### How to complete this task
Copy each line below in which the string "blue" appears.
*** Opening of Excerpted data ***
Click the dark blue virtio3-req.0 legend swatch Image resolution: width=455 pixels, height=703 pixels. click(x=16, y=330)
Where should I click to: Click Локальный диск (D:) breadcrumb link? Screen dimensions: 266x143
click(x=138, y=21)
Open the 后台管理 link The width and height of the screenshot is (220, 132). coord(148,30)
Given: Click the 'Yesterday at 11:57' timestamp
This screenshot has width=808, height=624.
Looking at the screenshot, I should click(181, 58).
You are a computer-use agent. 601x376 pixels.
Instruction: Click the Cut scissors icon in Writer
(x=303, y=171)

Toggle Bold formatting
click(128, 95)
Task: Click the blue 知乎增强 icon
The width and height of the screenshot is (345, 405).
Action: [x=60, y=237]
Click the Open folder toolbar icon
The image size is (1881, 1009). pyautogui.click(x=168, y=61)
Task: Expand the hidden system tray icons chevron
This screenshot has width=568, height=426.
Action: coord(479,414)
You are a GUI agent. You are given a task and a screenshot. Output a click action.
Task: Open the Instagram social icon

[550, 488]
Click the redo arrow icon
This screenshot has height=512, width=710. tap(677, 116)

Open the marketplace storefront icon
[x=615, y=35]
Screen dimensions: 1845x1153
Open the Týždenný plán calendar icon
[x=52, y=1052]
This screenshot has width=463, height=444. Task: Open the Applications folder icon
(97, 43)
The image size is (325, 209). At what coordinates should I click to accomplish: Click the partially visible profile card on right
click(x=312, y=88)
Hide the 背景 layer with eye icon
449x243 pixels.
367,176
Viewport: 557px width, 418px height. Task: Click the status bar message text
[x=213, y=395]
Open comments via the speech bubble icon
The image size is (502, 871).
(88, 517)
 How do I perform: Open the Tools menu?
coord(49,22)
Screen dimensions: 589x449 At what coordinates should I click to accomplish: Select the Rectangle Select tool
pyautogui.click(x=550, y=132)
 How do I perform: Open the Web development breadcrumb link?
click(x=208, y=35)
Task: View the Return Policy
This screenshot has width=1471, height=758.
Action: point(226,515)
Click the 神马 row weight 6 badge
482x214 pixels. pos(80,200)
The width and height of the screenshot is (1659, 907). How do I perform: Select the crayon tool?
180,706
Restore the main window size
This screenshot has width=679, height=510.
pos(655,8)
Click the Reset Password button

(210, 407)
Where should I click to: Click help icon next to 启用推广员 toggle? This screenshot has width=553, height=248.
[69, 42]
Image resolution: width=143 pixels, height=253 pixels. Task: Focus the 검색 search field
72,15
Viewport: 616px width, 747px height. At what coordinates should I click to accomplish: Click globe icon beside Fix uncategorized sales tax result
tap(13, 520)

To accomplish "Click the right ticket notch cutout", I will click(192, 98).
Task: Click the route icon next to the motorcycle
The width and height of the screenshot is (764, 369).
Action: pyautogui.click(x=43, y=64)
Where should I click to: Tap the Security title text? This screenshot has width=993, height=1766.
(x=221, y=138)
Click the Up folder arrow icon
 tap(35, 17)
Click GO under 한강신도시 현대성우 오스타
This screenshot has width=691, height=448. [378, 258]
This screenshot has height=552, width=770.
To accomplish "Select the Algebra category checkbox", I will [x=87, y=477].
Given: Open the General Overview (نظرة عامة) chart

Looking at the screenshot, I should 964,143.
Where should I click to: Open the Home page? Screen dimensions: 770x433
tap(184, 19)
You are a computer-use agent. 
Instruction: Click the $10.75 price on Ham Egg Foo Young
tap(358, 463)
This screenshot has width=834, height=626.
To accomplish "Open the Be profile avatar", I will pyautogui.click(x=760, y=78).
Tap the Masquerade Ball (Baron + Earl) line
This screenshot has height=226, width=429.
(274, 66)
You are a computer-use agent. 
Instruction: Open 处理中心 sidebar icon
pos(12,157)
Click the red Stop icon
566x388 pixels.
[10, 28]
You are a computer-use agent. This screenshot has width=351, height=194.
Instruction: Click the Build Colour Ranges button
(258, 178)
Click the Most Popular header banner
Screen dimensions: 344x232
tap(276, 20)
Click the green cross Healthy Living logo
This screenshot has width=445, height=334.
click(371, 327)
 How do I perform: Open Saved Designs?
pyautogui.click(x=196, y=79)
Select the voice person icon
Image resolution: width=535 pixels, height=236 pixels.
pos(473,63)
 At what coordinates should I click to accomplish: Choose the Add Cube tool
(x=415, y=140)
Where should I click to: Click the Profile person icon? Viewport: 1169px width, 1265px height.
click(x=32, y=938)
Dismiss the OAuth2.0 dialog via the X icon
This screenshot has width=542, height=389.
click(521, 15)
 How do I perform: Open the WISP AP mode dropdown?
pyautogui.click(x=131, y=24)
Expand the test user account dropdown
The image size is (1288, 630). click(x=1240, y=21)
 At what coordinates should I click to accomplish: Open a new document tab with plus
*** Close of Excerpted data ***
### Result for this task
Click the dark blue virtio3-req.0 legend swatch Image resolution: width=455 pixels, height=703 pixels. click(x=16, y=330)
Task: Click the blue 知乎增强 icon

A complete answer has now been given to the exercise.